The Emory & Henry Wasps (also E&H Wasps) are the athletic teams that represent Emory & Henry College, located in Emory, Virginia, in NCAA Division II intercollegiate sports. The Wasps will compete as members of the South Atlantic Conference as they plan to start playing a full SAC schedule in 2022–23. Altogether, Emory & Henry sponsors 26 sports: 11 men's teams, 11 women's teams, and 4 co-ed teams. Emory & Henry previously competed as members of the Old Dominion Athletic Conference (ODAC) of NCAA Division III from 1976–77 to 2020–21.

History

NCAA investigation
The Emory & Henry football team came under investigation for alleged violations of NCAA bylaws in 2014. The allegations came to public attention after the resignation of former coach Don Montgomery from the football program and departure of the College's president, Dr. Rosalind Reichard. The student newspaper reported that allegations were due to lack of "institutional control" of the athletic department

Mascot 
The official Emory & Henry mascot is the Wasps.  While there are many rumored origins of the nickname, the most commonly accepted story is that Emory & Henry was first called the Wasps after the football team played the first-ever game in Tennessee's Neyland Stadium by a local Knoxville newspaper.  Though Emory and Henry was beaten 27–0, legend has it that the local paper declared "that those Virginia boys stung like wasps," and the nickname has stuck ever since.

Varsity teams

List of teams

Men's teams
 Baseball
 Basketball
 Cross Country
 Football
 Golf
 Soccer
 Swimming
 Tennis
 Indoor Track & Field
 Outdoor Track & Field
 Wrestling

Women's teams
 Basketball
 Cross Country
 Golf
 Soccer
 Softball
 Swimming
 Tennis
 Indoor Track & Field
 Outdoor Track & Field
 Volleyball
 Wrestling

Co-ed teams
 Cheerleading 
 Dance
 Equestrian (IDA)
 Equestrian (IHSA)

Individual teams

Football
The E&H Wasps are credited with inventing an American football offensive formation, named in the college's honor, that divides the offensive line and wide receivers into three groupings of three. While it is primarily used today as a trick play, it was revived in 2007 as an integral part of the A-11 offense, a high school football offensive scheme that was eventually banned due to the exploitation of loopholes in the high school rulebooks. The offense inspired Steve Spurrier to use variations of it as a trick play formation at Florida and South Carolina named "Emory and Henry", as Spurrier attended Wasps games as a child growing up in nearby Johnson City, Tennessee. The formation is featured on EA Sports' NCAA Football 07 video game as well.
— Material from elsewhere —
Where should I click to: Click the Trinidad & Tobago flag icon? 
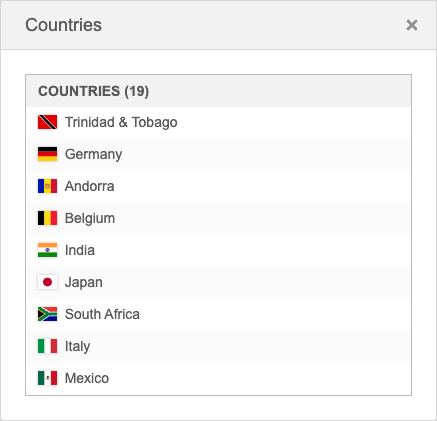(47, 122)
The Emory & Henry football team has a long storied history claiming 11 ODAC Conference Championships (more than any other member of the ODAC) since the league's inception in 1976, along with appearing in the 1950 Tangerine Bowl and the 1951 Tangerine Bowl. They have also managed to make it to the 1987 NCAA DIII Semifinal game under coach Lou Wacker before losing to now Division I Wagner College, and well as making it to the DIII playoffs numerous times.  E&H also boasted the nations longest home game winning streak in 1999 at 37 games. In 2004, Y'all magazine listed Emory and Henry among the 40 colleges and universities in the South with the greatest football traditions. "Not to be overshadowed by neighboring Division I powerhouses . . .Winning seasons plus pride and pageantry equals one of the greatest Southern football traditions."
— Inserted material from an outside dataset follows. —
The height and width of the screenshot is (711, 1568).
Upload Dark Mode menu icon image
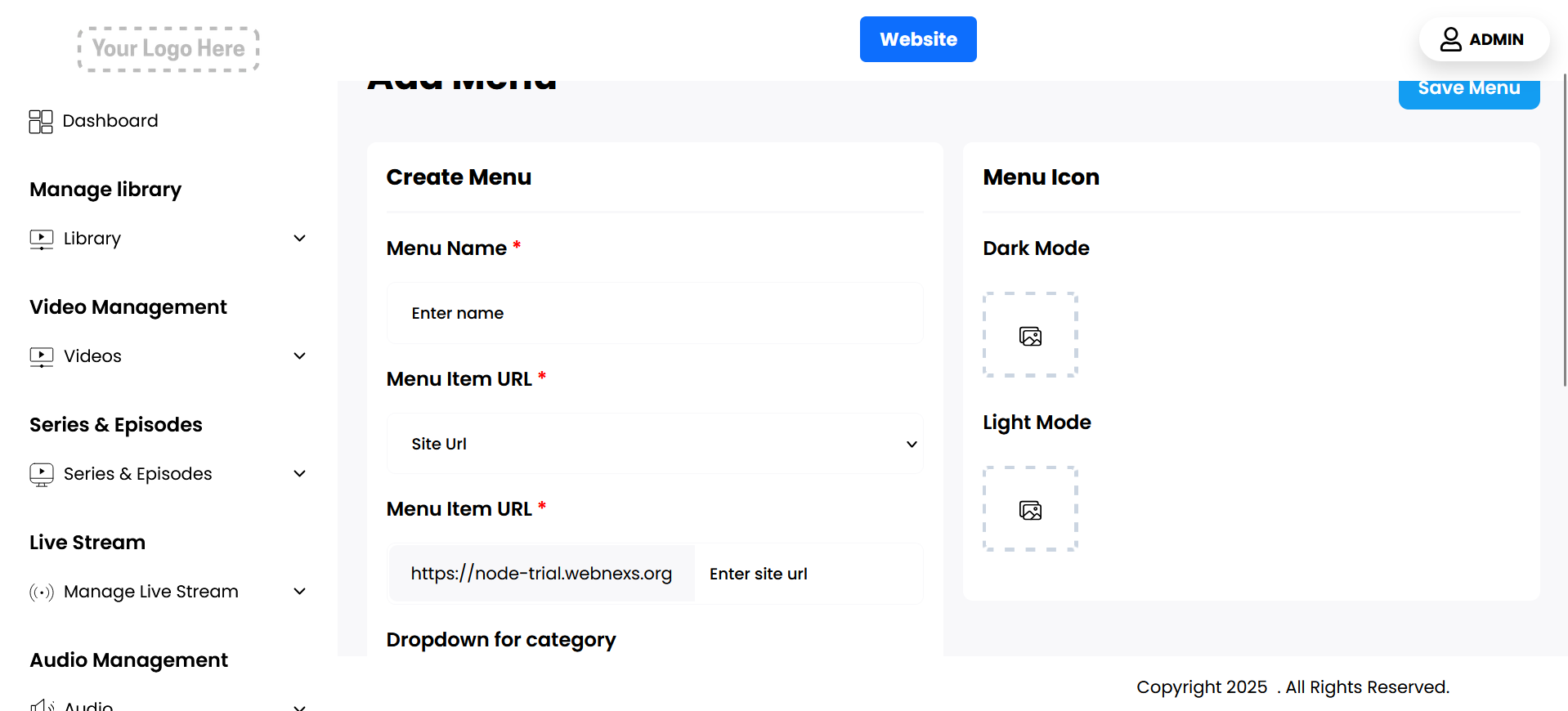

The Wasps football team began play in 1893 beating Virginia Tech 6–0, and have won games against other Division I programs such as Appalachian State, Marshall, The University of Central Florida, and Middle Tennessee State.  The Wasps oldest current football rival is Hampden-Sydney College who first played the Wasps in 1922.

Emory and Henry College has had three players drafted to the NFL over the years.  The most notable being Sonny Wade (class of '69) who went on to play several years in the CFL.